We have uncovered a novel functional requirement for ATM (Mutated in Ataxia Telangiectasia) in resolving oxidative DNA breaks and Topoisomerase 1-DNA covalent complexes (Top1cc), a DNA-protein intermediate that can generate DNA breaks upon collision with the transcriptional machinery or DNA replication forks. These data have identified Top1cc as the first specific endogenous pathogenic neural DNA lesion associated with loss of ATM and heritable pediatric neurodegenerative disease. Furthermore, biochemical and genetic studies identified collaboration of ATM and TDP1 (Tyrosyl-DNA Phosphodiesterase 1) in the resolution of Top1cc during neurodevelopment.
Methods: We hypothesize that co-inhibition of ATM and TDP1 will sensitize brain tumours to Top1-dependent chemotherapy by augmenting Top1cc levels and anti-tumour success. Genetic and biochemical methods to co-inhibit ATM and TDP1 and improve the efficacy of Top1 poisons include cell-based DNA damage repair and viability assays and in vivo brain tumour regression assays using mouse xenograft models.
Results: We have found that brain tumour cell killing via Top1-dependent inhibition is greatly enhanced through an ATM and TDP1 co-inhibition strategy. We are presently validating these results in vivo.
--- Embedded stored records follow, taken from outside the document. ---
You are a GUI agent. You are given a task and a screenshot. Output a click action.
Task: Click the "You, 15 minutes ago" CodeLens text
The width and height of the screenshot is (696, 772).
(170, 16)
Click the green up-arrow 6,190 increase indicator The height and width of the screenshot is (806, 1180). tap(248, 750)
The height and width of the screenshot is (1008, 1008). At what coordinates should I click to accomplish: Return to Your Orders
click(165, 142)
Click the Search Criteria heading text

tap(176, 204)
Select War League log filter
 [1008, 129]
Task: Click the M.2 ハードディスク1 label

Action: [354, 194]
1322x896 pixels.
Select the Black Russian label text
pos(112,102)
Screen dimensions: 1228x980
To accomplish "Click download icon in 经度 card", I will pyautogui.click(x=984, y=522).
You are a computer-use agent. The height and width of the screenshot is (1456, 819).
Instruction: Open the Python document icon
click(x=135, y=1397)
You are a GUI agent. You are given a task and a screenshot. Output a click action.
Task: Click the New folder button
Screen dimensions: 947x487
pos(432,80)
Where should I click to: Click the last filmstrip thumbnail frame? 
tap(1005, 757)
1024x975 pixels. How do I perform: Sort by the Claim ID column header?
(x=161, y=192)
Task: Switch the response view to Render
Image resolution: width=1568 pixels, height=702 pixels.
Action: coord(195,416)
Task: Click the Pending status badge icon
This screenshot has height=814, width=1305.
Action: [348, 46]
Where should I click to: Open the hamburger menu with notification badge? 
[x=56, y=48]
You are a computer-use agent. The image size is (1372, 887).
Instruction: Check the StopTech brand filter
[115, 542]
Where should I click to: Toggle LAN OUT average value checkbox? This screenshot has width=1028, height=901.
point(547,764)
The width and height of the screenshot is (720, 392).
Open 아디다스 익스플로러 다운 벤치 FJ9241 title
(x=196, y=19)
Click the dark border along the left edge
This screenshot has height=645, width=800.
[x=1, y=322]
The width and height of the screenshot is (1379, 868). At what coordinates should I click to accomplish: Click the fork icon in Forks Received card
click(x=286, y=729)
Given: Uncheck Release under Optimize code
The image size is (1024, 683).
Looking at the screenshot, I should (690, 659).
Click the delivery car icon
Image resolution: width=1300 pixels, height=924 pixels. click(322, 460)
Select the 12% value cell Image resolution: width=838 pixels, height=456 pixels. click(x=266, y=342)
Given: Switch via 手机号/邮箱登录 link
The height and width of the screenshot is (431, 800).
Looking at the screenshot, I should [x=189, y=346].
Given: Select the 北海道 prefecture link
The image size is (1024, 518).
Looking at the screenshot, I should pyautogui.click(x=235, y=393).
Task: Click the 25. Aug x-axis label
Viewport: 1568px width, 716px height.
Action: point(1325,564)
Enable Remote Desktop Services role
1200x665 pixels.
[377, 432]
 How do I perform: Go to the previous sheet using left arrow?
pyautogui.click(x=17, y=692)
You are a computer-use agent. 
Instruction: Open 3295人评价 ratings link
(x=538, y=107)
Conclusions: ATM and TDP1 co-inhibition represents an effective two-pronged approach to chemoradiosensitize CNS tumours. As TDP1 antagonizes Top1cc formation and efficacy of Top1 poisons such as the camptothecin (CPT) cohort of drugs, my findings will improve existing Top1-mediated anti-cancer strategies by enhancing tumour cell killing while reducing clinical doses and patient side-effects.